Contra Irma, por cantar “sou branca para os pretos, para os brancos preta” – sendo mestiça, foi criticada por estar numa posição privilegiada em relação a quem tem a pele mais escura. Contra Carolina Deslandes, por ser a autora da letra. Contra Rita Pereira, que foi mesmo acusada de “apropriação cultural”. A atriz, que não teve disponibilidade para falar com a “Notícias Magazine”, acabaria por responder, jurando que era contra o racismo desde que se conhecia como gente, que foi “das primeiras pessoas (não afrodescendentes) a falar de racismo na TV”, que recentemente teve até uma amiga negra a ser despedida por usar tranças e que sempre honrou e respeitou a cultura africana. Ao conceito de “apropriação cultural”, retorquiu por isso com o de “admiração cultural”.

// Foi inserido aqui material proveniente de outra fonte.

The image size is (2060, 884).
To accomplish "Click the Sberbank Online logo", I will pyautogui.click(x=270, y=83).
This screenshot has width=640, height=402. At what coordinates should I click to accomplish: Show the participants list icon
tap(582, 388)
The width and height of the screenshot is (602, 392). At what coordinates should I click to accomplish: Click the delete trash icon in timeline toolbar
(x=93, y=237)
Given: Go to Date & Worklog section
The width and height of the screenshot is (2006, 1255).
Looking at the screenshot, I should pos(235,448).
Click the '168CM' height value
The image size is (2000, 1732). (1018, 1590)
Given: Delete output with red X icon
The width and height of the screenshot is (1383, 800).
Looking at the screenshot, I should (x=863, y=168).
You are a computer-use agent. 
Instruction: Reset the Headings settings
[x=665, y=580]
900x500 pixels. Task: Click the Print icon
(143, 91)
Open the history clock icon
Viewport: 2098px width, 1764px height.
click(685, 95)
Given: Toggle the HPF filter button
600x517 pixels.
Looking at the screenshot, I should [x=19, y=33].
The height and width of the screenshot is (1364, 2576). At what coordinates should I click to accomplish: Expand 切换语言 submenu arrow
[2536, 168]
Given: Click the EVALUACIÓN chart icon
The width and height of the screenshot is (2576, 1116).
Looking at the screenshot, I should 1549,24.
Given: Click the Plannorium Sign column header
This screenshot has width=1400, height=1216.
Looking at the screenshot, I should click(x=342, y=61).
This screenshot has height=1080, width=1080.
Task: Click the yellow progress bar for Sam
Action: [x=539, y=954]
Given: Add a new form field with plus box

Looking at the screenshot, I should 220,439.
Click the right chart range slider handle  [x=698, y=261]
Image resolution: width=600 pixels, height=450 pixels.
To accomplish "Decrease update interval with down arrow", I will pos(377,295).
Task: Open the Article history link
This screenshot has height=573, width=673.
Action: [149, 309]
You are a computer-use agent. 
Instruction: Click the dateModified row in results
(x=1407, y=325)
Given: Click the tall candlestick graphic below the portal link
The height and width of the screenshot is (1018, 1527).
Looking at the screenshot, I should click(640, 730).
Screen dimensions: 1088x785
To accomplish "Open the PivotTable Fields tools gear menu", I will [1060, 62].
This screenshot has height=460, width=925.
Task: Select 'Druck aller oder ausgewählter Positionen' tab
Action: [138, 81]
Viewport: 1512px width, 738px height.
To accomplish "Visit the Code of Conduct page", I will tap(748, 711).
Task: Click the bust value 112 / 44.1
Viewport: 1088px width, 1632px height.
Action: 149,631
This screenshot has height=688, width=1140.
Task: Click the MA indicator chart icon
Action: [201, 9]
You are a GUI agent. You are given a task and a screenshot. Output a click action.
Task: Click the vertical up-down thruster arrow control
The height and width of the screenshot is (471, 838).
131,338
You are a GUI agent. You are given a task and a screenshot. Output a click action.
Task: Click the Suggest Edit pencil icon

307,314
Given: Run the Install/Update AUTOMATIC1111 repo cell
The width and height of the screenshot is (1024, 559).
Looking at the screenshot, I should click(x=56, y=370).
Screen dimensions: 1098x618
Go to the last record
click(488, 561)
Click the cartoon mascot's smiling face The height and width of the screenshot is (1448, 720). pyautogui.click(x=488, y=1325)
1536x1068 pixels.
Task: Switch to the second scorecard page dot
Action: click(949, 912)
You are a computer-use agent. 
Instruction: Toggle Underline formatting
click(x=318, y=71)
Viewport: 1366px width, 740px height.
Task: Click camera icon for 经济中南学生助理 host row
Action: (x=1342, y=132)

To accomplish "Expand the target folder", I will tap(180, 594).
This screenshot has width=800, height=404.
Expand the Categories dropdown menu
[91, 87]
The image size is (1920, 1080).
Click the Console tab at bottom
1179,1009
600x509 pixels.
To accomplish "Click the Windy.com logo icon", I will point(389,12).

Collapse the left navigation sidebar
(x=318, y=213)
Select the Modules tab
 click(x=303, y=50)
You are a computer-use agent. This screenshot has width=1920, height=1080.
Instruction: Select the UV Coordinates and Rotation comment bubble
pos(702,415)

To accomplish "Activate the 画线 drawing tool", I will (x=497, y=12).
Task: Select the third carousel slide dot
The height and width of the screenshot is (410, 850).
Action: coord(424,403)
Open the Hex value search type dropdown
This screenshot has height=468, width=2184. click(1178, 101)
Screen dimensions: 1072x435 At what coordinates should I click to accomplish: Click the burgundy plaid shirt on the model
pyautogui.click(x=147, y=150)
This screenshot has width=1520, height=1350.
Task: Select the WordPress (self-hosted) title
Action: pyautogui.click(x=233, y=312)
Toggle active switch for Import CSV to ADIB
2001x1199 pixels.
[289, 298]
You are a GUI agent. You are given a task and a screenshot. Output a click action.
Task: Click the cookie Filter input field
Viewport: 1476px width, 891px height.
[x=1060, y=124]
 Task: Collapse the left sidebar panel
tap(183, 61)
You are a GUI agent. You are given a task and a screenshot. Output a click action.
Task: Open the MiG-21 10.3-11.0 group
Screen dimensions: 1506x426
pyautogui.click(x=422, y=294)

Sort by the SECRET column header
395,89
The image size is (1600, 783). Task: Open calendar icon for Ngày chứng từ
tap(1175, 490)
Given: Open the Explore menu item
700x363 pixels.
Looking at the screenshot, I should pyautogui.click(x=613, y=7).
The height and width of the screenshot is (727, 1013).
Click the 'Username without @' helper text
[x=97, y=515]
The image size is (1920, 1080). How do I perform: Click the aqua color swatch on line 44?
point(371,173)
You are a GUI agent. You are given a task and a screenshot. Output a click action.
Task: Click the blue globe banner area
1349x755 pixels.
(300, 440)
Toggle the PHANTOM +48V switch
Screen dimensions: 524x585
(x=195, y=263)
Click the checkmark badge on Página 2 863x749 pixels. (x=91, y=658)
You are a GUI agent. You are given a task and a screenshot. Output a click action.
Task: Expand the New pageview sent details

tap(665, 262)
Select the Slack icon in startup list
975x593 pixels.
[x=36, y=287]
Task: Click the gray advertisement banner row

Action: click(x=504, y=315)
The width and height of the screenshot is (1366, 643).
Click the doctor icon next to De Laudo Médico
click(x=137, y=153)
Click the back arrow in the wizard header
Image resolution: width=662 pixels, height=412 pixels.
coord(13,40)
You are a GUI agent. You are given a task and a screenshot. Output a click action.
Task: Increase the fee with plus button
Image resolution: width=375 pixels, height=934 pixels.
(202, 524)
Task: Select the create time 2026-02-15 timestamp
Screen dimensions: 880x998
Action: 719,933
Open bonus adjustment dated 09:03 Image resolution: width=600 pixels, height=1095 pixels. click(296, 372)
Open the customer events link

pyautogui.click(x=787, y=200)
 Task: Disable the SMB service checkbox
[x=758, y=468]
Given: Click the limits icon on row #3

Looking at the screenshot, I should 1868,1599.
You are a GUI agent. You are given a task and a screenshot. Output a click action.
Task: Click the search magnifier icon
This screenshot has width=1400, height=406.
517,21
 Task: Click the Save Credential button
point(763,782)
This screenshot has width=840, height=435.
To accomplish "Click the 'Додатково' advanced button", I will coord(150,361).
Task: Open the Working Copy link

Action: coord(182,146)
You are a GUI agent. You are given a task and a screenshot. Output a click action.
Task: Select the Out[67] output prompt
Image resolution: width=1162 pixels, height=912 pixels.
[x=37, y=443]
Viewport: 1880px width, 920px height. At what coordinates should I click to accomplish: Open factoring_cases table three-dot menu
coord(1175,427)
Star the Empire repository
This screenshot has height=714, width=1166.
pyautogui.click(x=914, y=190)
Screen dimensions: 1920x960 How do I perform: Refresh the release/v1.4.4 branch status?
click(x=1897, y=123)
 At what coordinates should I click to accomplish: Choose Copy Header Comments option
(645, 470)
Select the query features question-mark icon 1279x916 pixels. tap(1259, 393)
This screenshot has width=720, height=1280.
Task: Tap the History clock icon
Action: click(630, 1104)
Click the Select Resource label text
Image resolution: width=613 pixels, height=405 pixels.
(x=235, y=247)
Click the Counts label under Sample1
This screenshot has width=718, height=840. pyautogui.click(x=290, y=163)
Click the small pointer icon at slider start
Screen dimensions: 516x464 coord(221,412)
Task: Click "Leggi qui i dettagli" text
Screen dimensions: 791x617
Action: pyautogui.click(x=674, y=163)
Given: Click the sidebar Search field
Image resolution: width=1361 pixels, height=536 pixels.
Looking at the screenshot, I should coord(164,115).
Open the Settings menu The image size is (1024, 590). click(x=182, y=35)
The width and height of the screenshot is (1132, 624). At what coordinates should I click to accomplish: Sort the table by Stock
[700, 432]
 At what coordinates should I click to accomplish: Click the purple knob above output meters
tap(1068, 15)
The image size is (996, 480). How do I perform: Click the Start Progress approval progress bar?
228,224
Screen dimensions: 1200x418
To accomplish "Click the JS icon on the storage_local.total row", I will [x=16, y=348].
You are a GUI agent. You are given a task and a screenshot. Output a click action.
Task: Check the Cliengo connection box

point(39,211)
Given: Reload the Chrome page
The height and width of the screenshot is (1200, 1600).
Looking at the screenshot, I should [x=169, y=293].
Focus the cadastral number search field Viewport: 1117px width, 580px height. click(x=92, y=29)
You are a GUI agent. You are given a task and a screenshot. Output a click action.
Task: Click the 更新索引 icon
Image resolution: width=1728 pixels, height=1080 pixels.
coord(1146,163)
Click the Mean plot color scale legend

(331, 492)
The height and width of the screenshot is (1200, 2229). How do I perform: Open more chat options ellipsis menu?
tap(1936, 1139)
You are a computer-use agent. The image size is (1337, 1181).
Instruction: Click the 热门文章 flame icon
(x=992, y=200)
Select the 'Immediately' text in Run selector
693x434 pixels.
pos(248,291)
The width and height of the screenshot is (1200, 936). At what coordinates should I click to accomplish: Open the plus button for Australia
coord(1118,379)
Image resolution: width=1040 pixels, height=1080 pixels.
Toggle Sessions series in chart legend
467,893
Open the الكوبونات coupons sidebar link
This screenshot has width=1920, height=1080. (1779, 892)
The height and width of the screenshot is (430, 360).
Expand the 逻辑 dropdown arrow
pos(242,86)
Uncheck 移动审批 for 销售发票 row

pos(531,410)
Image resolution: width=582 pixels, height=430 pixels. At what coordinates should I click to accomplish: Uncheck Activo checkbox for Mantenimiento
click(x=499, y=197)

A atriz Rita Pereira partilhou um vídeo no Instagram em que surge com longas tranças, a dançar o tema “Filha da Tuga”. A publicação pretendia ser um apelo contra o racismo e a xenofobia, mas fez ricochete
(Foto: DR)

Mas o tema seguiu vivo, dando até origem a uma carta aberta no jornal “Público”, com várias figuras mais ou menos mediáticas e associações a subscreverem uma missiva em que se aponta o dedo à “comunicação social e à branquitude” por alegadamente se terem apressado “a despolitizar e a ridicularizar” o debate público em torno da questão, “mostrando como a experiência negra tende a ser desprezada e negada na sociedade portuguesa”. Mafalda Fernandes, ativista antirracista, autora da página de Instagram “Quotidiano de uma negra” e uma das vozes mais críticas na polémica que envolveu Rita Pereira, explica o que está em causa. “A questão não é tanto o uso das tranças, porque eu não vejo o uso das tranças como um problema. É o facto de serem usadas para proveito próprio, no sentido de poder ter um ar exótico e diferente da norma, e sem qualquer tipo de crédito. Sendo que neste caso ela [Rita Pereira] tem um histórico que não ajudou. Para além de ter usado a palavra ‘n word’ [adotada pela comunidade negra como forma de empoderamento para combater a opressão], faz muito “blackfishing” [termo pejorativo usado para descrever o comportamento de artistas brancos que procuram imitar a aparência dos negros], já tem um histórico de microagressões racistas.” Mafalda aponta ainda o dedo à própria música. “Há ali um conjunto de coisas que correram mal. É certo que pretende retratar a vivência da Irma, mas só o facto de ter escolhido uma pessoa branca para escrever a música e falar da vida dela, quando andamos sempre a pedir para ter voz, não faz sentido. E depois a própria letra, que é uma letra racista, com vários problemas. Mesmo o facto de a pessoa em causa nunca ter assumido até hoje a sua negritude e ter escolhido aquele momento e aquela forma para o fazer é discutível.”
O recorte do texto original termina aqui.